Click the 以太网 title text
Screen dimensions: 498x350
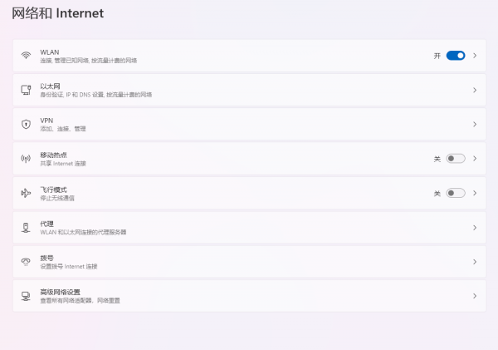coord(47,86)
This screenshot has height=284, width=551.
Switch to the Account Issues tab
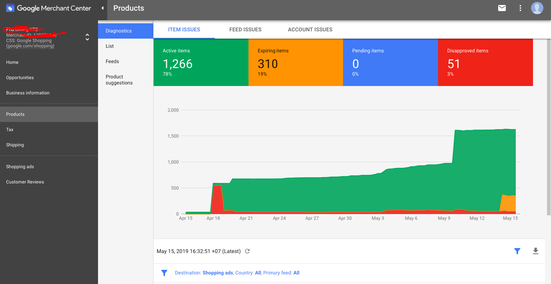pos(310,29)
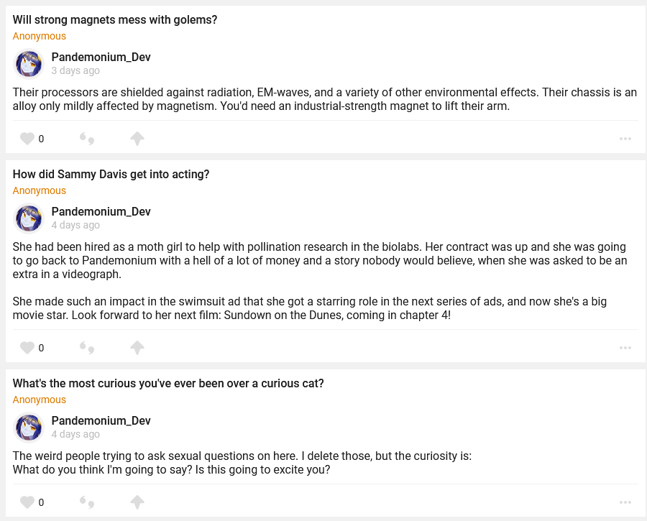Like the strong magnets golems answer
Viewport: 647px width, 521px height.
(x=27, y=139)
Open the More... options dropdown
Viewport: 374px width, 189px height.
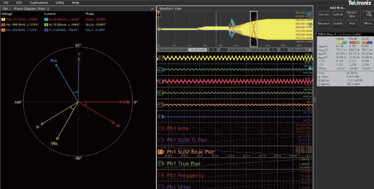368,24
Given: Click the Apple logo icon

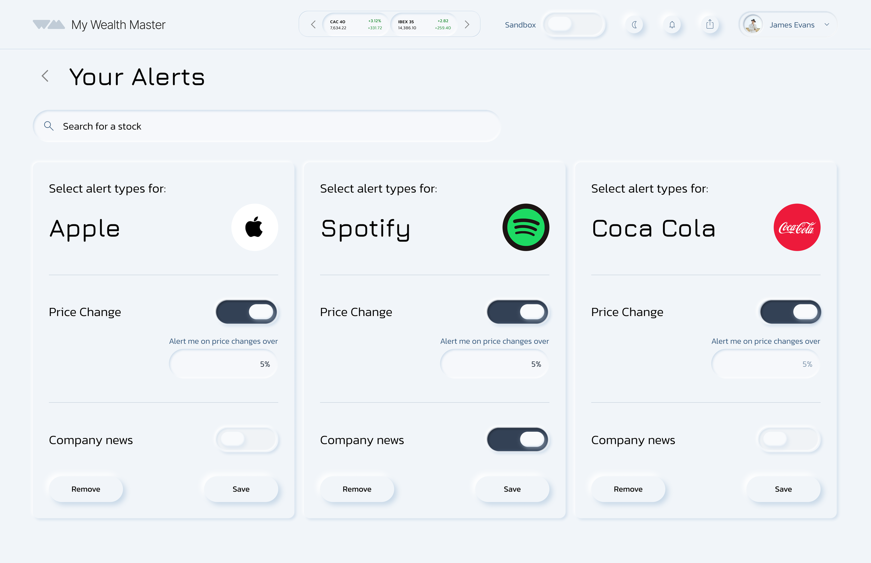Looking at the screenshot, I should tap(255, 227).
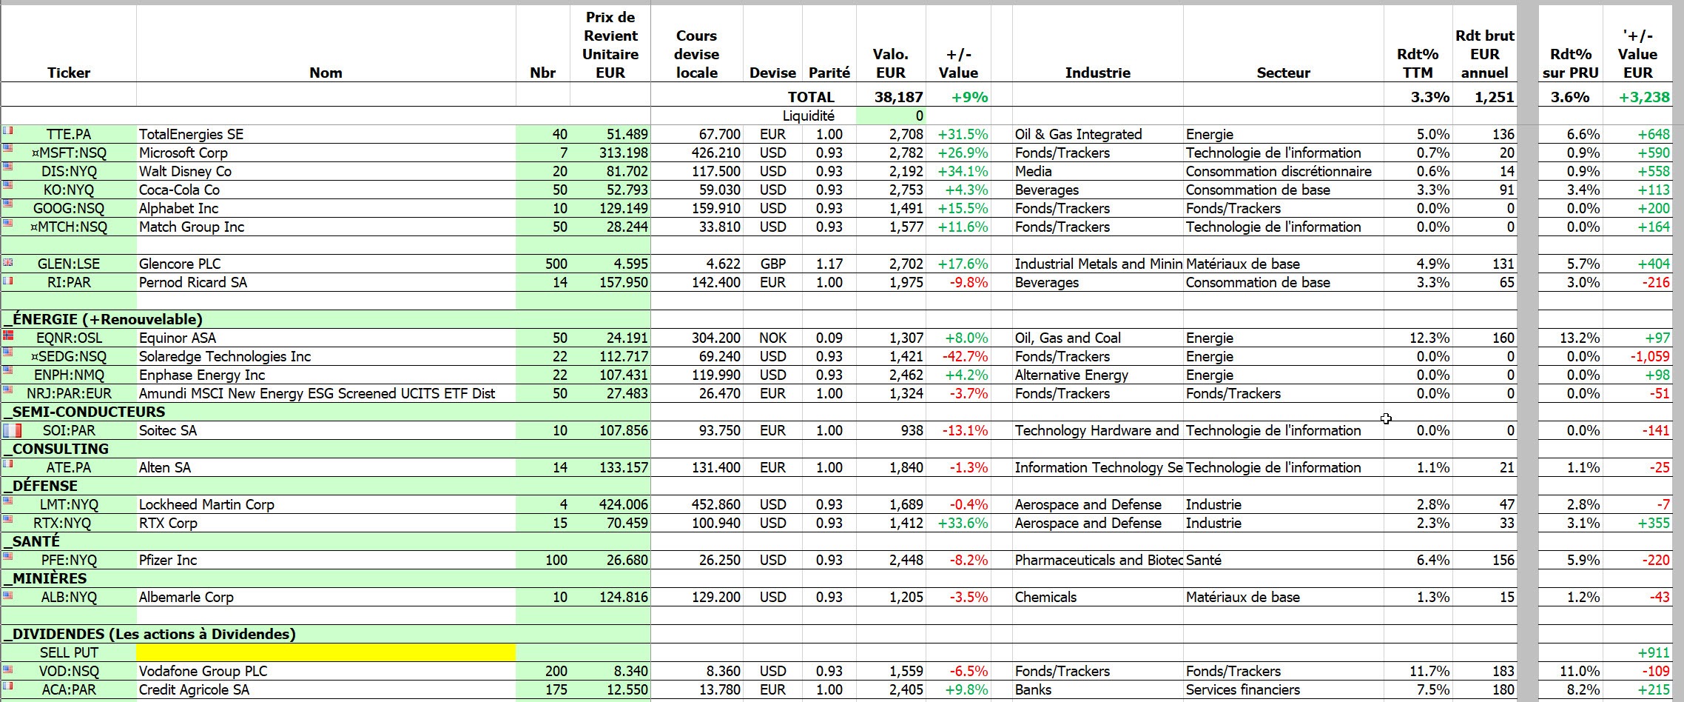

- - -

Starting with the line that contains "This screenshot has height=284, width=551.", repeat each line exactly through the last line of the data above, and nothing more; the pictures stay out.

• Task answer
This screenshot has height=284, width=551.
Switch to the Account Issues tab
pos(310,29)
Like the strong magnets golems answer
Viewport: 647px width, 521px height.
(x=27, y=139)
Open the More... options dropdown
Viewport: 374px width, 189px height.
368,24
Given: Click the Apple logo icon

Looking at the screenshot, I should tap(255, 227).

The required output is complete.